O documento da UAB “reforça a necessidade da formação de um grande número de professores e, para isso, é imprescindível a união da EaD com as TIC” (MALANCHEN, 2015, p. 145).
Segundo Sousa (2012, p. 133), “A implantação da UAB, especialmente criada para garantir formação de professores da educação básica, é condição imprescindível para melhoria do sistema educacional”. Porém essa autora faz uma ressalva a respeito da expansão da oferta de cursos proporcionados pela criação desse sistema: “[...] de nada adianta a multiplicação das vagas se não construirmos e equiparmos as escolas e ainda, se não valorizarmos a carreira docente, enfim, que todas as providências sejam feitas para atender, adequadamente, às expectativas da sociedade no tocante à Educação Básica” (SOUSA, 2012, p. 133).
Portanto, a criação da UAB no tocante à expansão dos cursos de licenciatura, ou seja, na formação inicial de professores, tornou-se um instrumento capaz de requalificar o professor, “por isso mesmo, seus cursos abrangem: Licenciaturas, Bacharelados, Tecnólogo e Especializações voltados para formação inicial e continuada de professores da rede pública de Educação Básica e para o público em geral interessado (demanda social)” (SOUZA, 2012, p. 134).
Outro programa criado pelo governo federal, além da UAB, é o Pró- licenciatura, que teve sua efetivação pelo MEC e secretarias como, a exemplo, a Secretaria de Educação Especial (SEESP).
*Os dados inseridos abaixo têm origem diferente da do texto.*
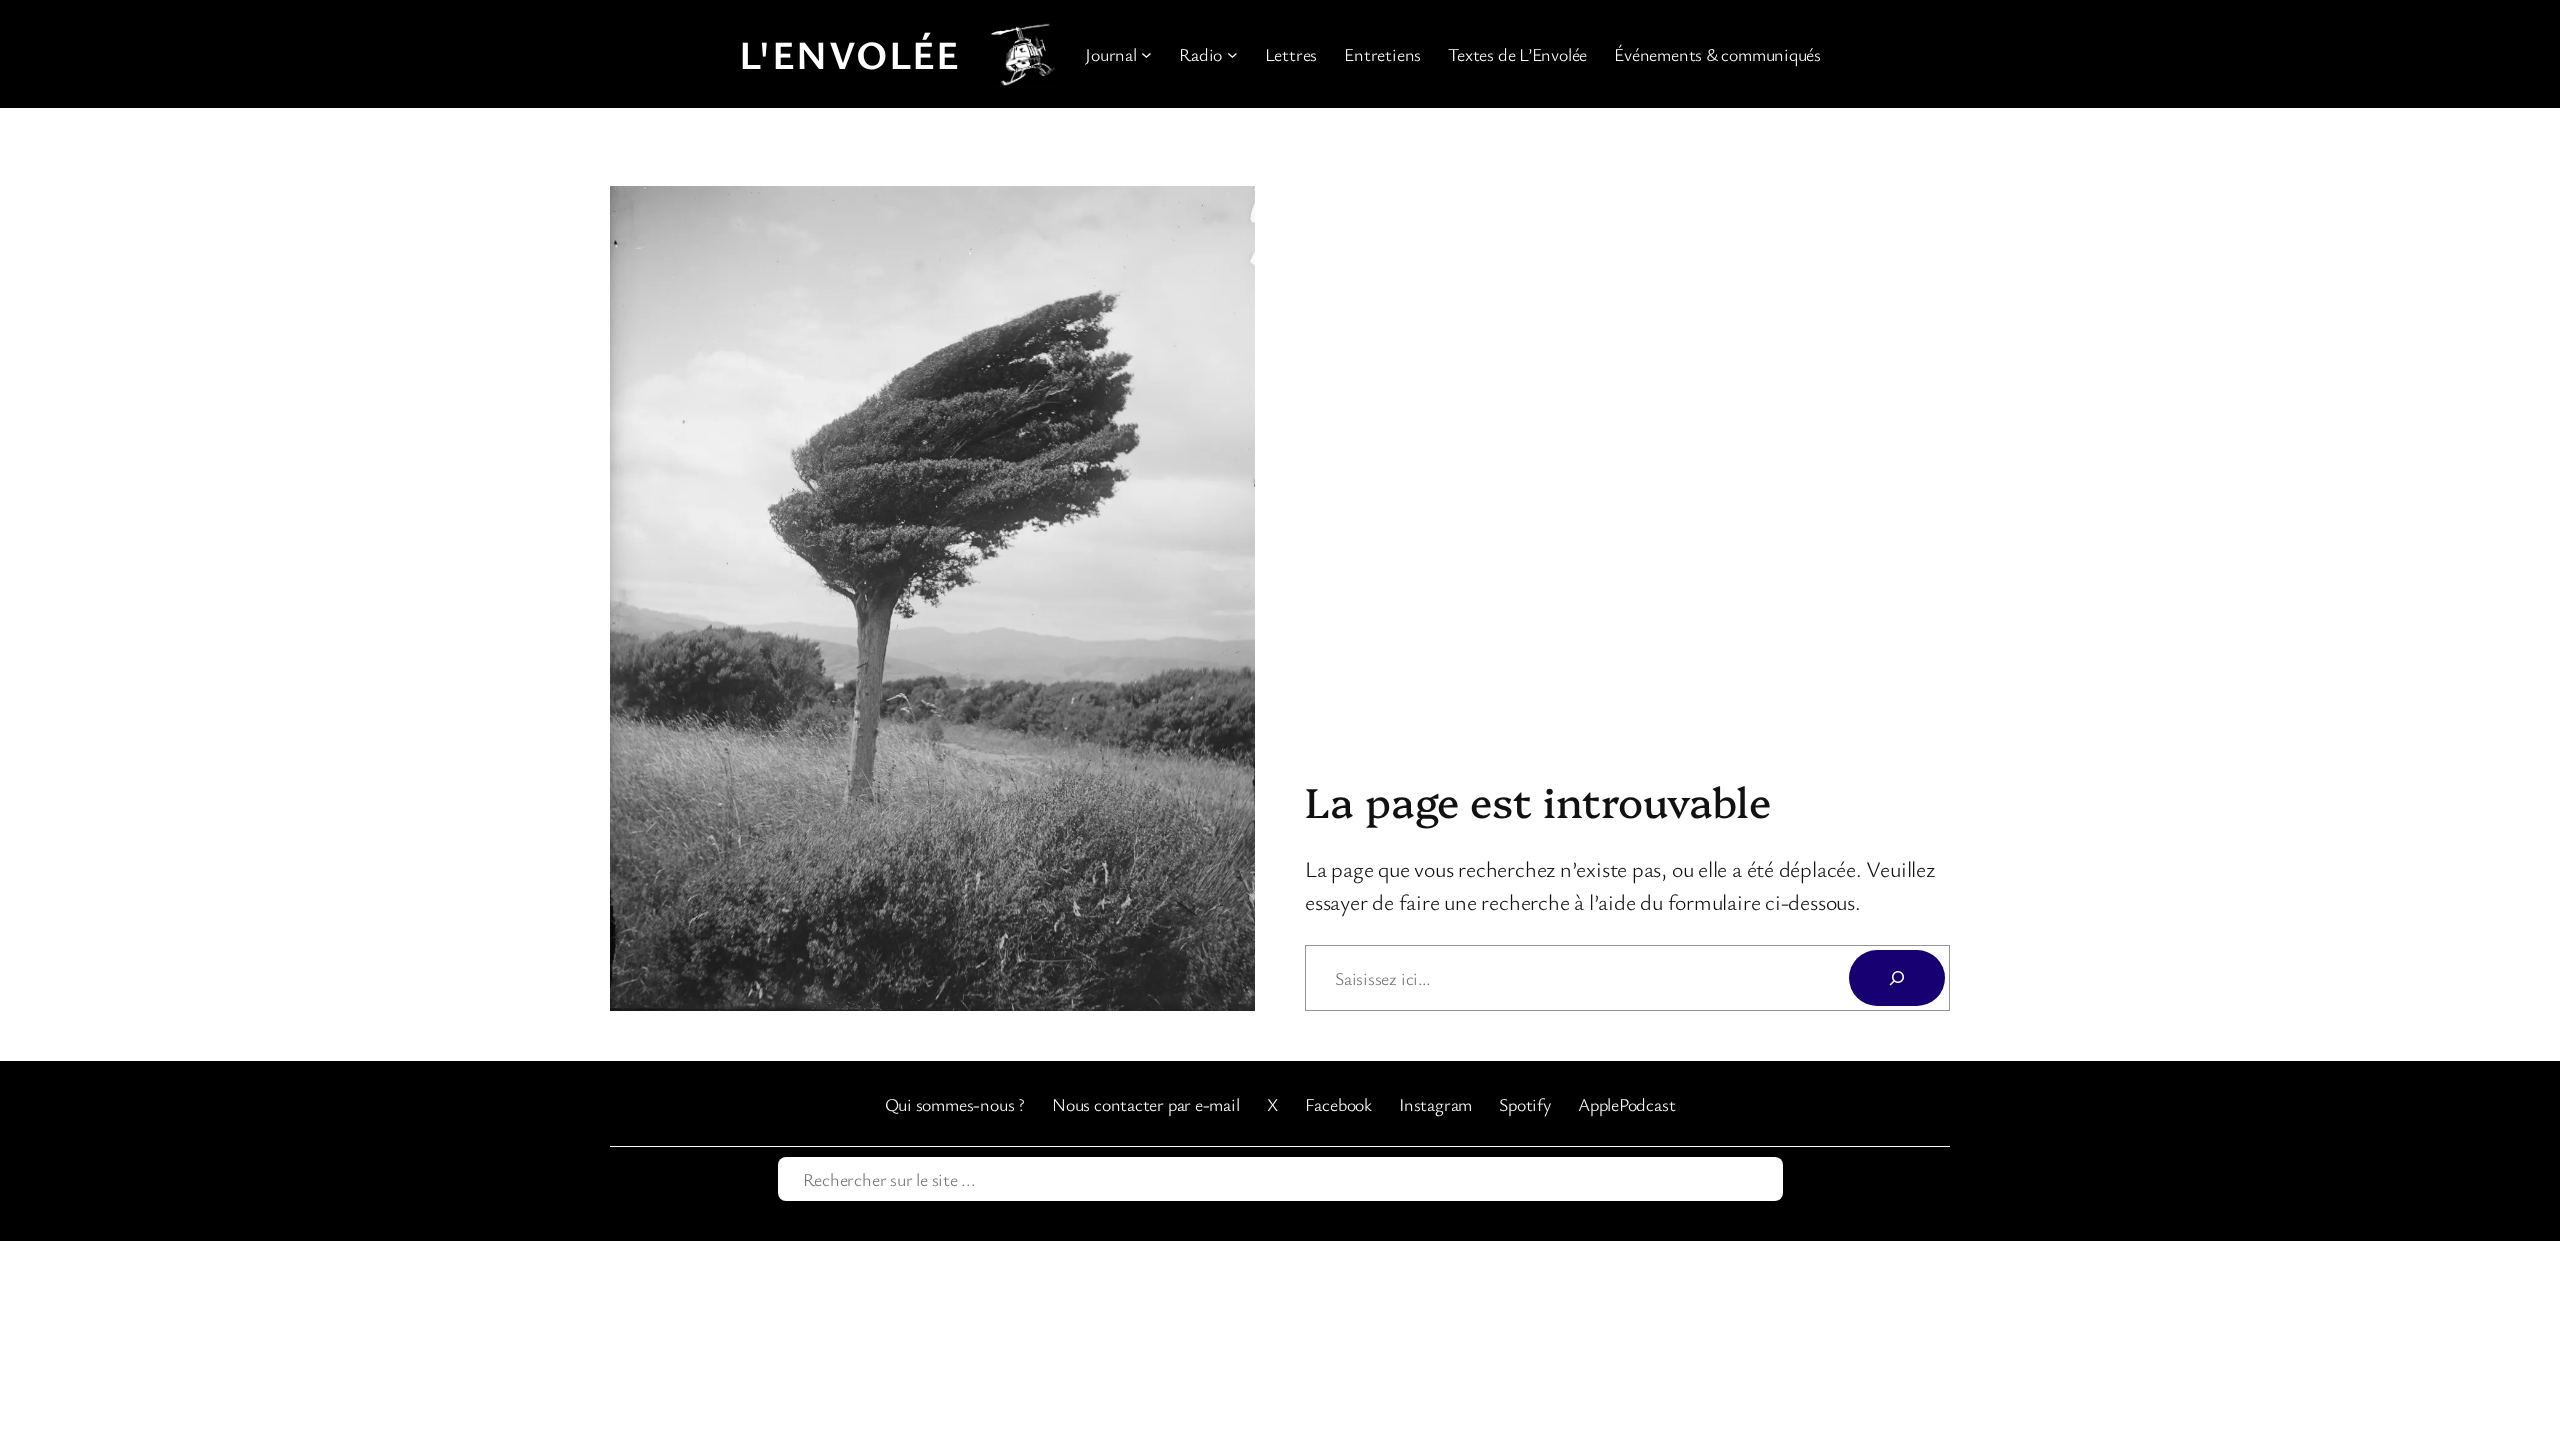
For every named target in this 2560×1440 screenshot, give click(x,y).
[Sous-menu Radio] (1232, 54)
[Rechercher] (1897, 978)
O Pró-Licenciatura – Prolic foi criado com a justificativa de “dar a formação necessária a um contingente de professores que já atuava no ensino fundamental e médio” (MALANCHEN, 2015, p. 153).
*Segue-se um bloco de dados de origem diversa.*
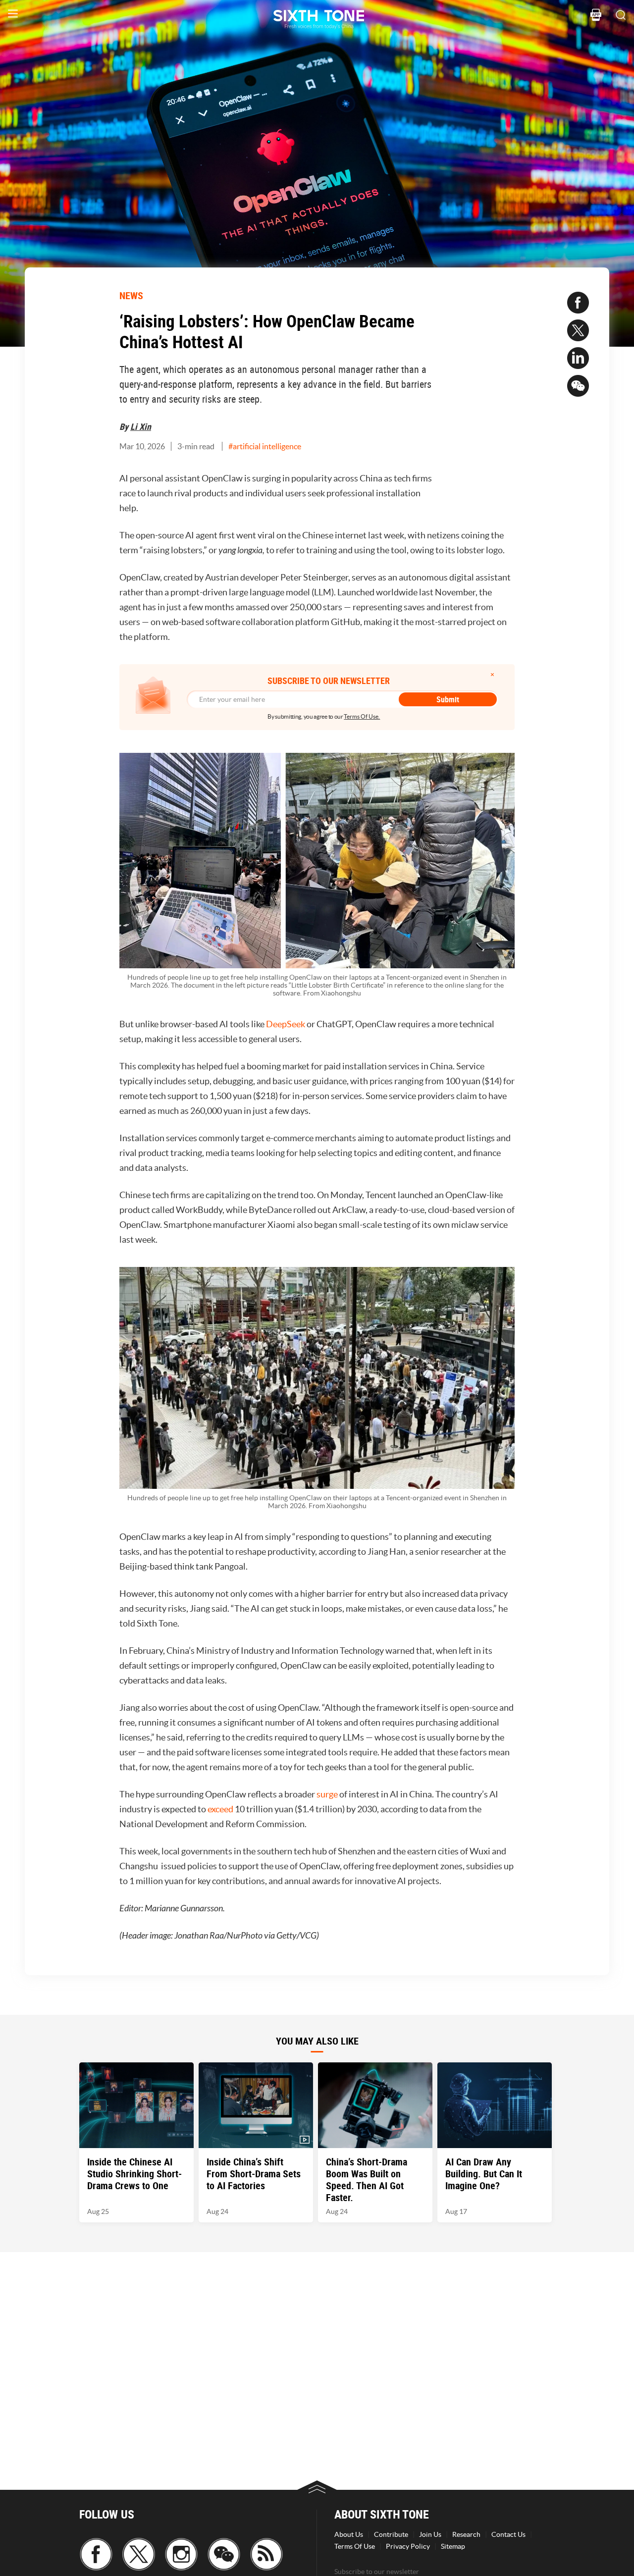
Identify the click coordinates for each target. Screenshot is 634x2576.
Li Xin (140, 426)
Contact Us (508, 2534)
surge (328, 1794)
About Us (348, 2534)
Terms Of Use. (362, 716)
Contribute (391, 2534)
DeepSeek (286, 1024)
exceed (221, 1809)
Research (466, 2534)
O Prolic, segundo Franco (2006) apud Schlemmer (2013, p. 127), “tem origem nas discussões realizadas por um grupo de trabalho criado pelo MEC para pensar políticas que pudessem modificar o quadro tão grave da educação básica no Brasil[..]” e “[...] a principal característica da formação ofertada pelo Prolic é considerar como primordial a prática do cotidiano da sala de aula do cursista e não a sua formação científica” (MALANCHEN, 2015, p. 154).
É um programa de formação inicial desenvolvido junto às Instituições de Ensino Superior (IES) públicas, comunitárias ou confessionais e dirigido a professores em exercício nos anos/séries finais do ensino fundamental ou ensino médio dos sistemas públicos de ensino que não tenham a habilidade legal exigida para o exercício da função (Licenciatura). As IES implementarão, em parceria, cursos de licenciatura na modalidade de educação a distância, com duração igual ou superior à mínima exigida para cursos presenciais, de forma que o professor-aluno mantenha suas atividades docentes (BRASIL, 2006, p. 156).
O objetivo do Programa Prolic parte da ação do professor na escola em que exerce a sua função docente, considerando a prática do dia a dia do professor. Esse programa, segundo Malanchen (2015, p. 157), “oferece ao professor-cursista a oportunidade de vivenciar trocas frequentes com seus pares, com pesquisadores e professores de outras instituições”, inclusive as de cunho privado. O Prolic tem:
[...] o intuito de impulsionar mudanças efetivas à melhoria da educação básica, combatendo diretamente a deficiência de qualidade da escolarização, detectada pelo Sistema de Avaliação da Educação Básica- SAEB-, o Ministério da Educação vem fomentando diversos programas de formação inicial e continuada para professores, em parcerias com os sistemas estaduais e municipais de ensino e instituições de ensino superior (BRASIL, 2005, p. 01).
As políticas e as propostas da SEED, dirigidas para a formação de professores, via EaD, demostram as complexas conexões da relação das tecnologias com a modalidade a distância e estão sendo apreendidas pelo estreito enfoque economicista e tecnicista (MALANCHEN, 2015).